Oct 30, 2017 at 12:00 am by SchelleFire


The Gooey Jester

George and Ernest were up to no good. Being Halloween, they were out filling cars exhaust pipes with sour cream. They were laughing in glee, enjoying themselves, when all of a sudden they saw a bright light come streaking towards the ground. George yelled at Ernest, "Look man! It's a meteor!" George ran off towards where the streak of light hit the ground as Ernest just sat and watched.

As the meteor crashed to the ground a mile away, Ernest watched in terror as another entity crept out of the sewers. Eyes glowing, the evil jester looked at Ernest and stated, "There's balloons, cotton candy, and all the fun you can imagine Ernest. Come, join me. Join your friends." Ernest ran, towards the meteor where George had gone.
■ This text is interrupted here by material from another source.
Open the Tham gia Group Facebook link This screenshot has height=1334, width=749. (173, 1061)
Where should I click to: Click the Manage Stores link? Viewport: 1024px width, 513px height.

As Ernest joined George at the crash site, he trembled as he realized that George was covered in some goo that had oozed from the smashed meteor. George began screaming as the goo that was slowly consuming him crept further up his legs. "Oh lord Ernest! It hurts so bad! Please help me!" Ernest desperately wanted to help his friend, but was trembling so bad he didn't know what to do. Then he heard a creaky voice from the sewer say, "Fool! These kids belonged to me! Just what do you think you are doing?" Ernest let out a yelp and grabbed George's arm as the goo slowed its ascent up George's leg as though it had heard the voice emitting from the sewer.

"That's right you slob! Let go of that child! He belongs to me!" the gravely voice screeched at the goo. The goo descended George's leg enough so that Ernest and George could break free of their terror and run. The meteor goo slowly oozed towards the sewer and to the jester that was watching with glee. Glancing back over his shoulder, Ernest watched awestruck as the goo entered through the sewer grate towards the evil jester with the harsh gravely voice.

In the sewer, the jester glanced around in amusement as the goo squished through the grate above. He laughed to himself at the arrogance of the goo by entering his domain. "That fool doesn't stand a chance down here," the evil jester whispered.

The goo which had by now successfully invaded the sewer glanced around with its own version of sight. It was looking for the evil jester that had so rudely interrupted its meal of young boy. Not finding him, the goo started oozing around, consuming rats and bugs in its wake. With each consumption, the goo grew. It stopped moving, feeling for vibration from movement of the evil jester.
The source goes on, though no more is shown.